# Foxit Reader verankert sich fest in Office - Wie entfernen?



## Idefix Windhund (14. September 2013)

Guten Tag,
seit dem Update des Foxit Readers der Version 6.0.3.524 hat es sich als PDF Creater fest ins Office verankert. Passt mir persönlich gar nicht, in Office 2007 hab ich schon die Option in PDF zu speichern. Und im Office 2003 ... spinnt es seit der Creater drin ist. Leider lässt er sich durch einfaches löschen des eigentlichen Foxit PDF Lesers nicht entfernen. Eine extra Plug In Software unter Programme & Funktionen gibt es auch nicht.

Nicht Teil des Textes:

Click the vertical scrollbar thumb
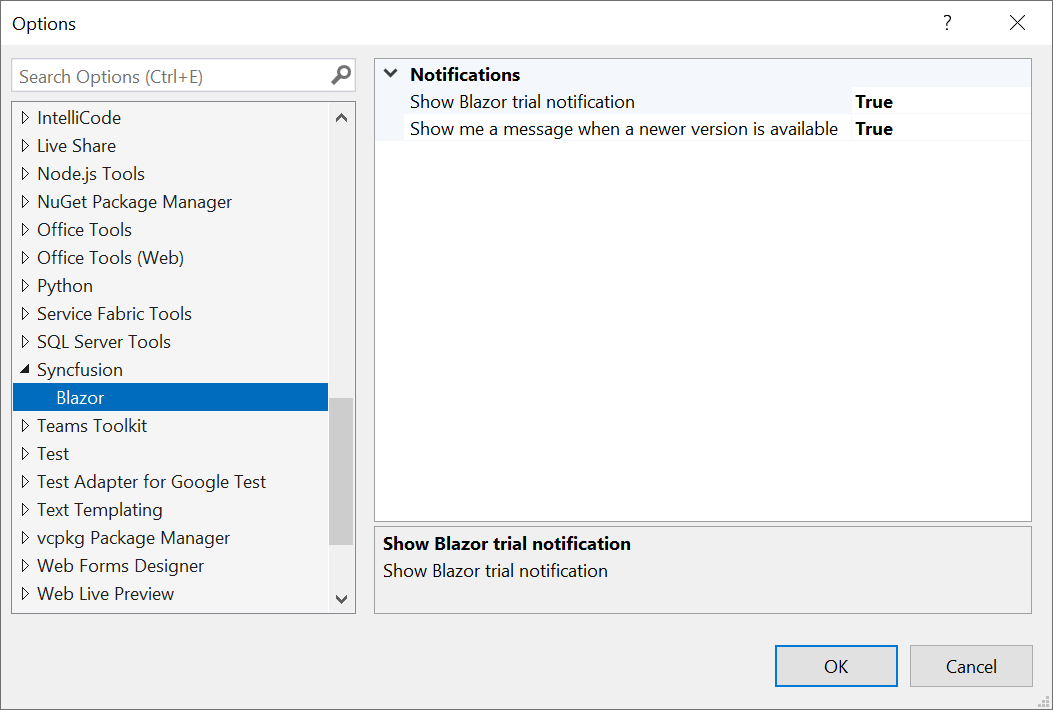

Hat jemand eventuell einen Plan wie ich möglichst den PDF Leser behalten kann, aber dieses Plug In aus Office schmeißen kann?

Gruß
Ide


----------



## ΔΣΛ (14. September 2013)

Du meinst, das der Foxit Reader anstatt zb des Adobe Readers standardmäßig benutzt wird, wenn ja, versuche mal bei einem PDF, RechtsKlick -> Öffnen mit -> Standardprogramm auswählen... - und den gewünschten Redaer wählen.


----------



## Idefix Windhund (14. September 2013)

Nein, ich habe nur den Foxit Reader drauf. Ist ja auch irgendwo unlogisch mehrere Programme auf dem System zu haben die ein und das selbe machen. Und mein Problem ging ja um das Plug In in Office, was sich nicht mehr löschen lässt.


----------



## OctoCore (14. September 2013)

Installiere den Foxit wieder und deinstalliere ihn anschließend sauber.
Einfach löschen ist nicht wirklich eine gute Idee.
Was setzt er denn da wirklich in Office rein - einen Druckertreiber für PDF? Der müsste dann bei den Druckern einzeln entfernbar sein.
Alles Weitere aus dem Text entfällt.